Y miren por dónde es ahora, sin los problemas derivados del «endiosamiento» ni la presión que acarrea, cuando Amenábar ha hecho sus mejores películas: Regresión, que no era ninguna maravilla pero funcionaba como un entretenimiento bastante digno, y la que ocupará el texto a partir de este punto, Mientras dure la guerra, que para dejarlo claro desde el principio es la mejor película de su director. Y con diferencia.

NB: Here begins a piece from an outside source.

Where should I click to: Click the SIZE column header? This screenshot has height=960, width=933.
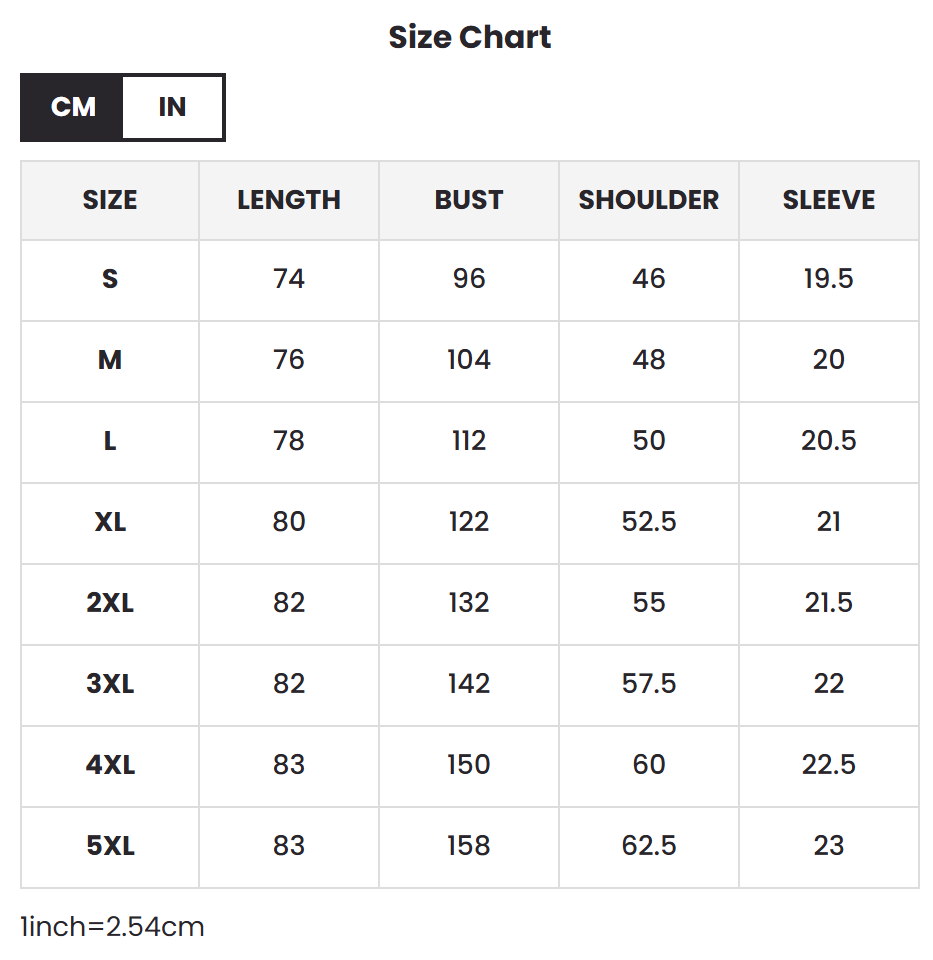110,200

Mientras dure la guerra narra los primeros días de la Guerra Civil vistos a través de Miguel de Unamuno, interpretado por un Karra Elejalde plasmando su personalidad y sus contradicciones de forma colosal. Cuando se produjo la sublevación militar de Franco y sus correligionarios, el reputado y genial escritor la apoyó sin ambages creyendo que traería orden a una República que le había decepcionado y vivía momentos muy convulsos; pero Unamuno cambió rápidamente de parecer conforme se dio cuenta de lo que estaba ocurriendo en realidad, así como de las verdaderas intenciones de una cuadrilla de matones y asesinos que se pasó las primeras semanas diciendo levantarse «en defensa de la república», pero lo único que pretendía era quedarse con el país aún a costa de causar muerte y sufrimiento a millones de personas. Empezando por «Cerillita» y siguiendo por personajes tan denostables como Millán Astray, que como militar podía ser un hombre valiente pero como persona era un verdadero mierda, además de un exaltado que sólo sabía arreglar las cosas a voces o a tiros. Al atribulado general manco, tuerto y cojo lo interpreta Eduard Fernández con un histrionismo que parece irreal hasta límites cómicos, pero es que el tipo en cuestión era así de verdad. Se sospecha que padecía un severo trastorno de personalidad, agravado por posible adicción a la cocaína.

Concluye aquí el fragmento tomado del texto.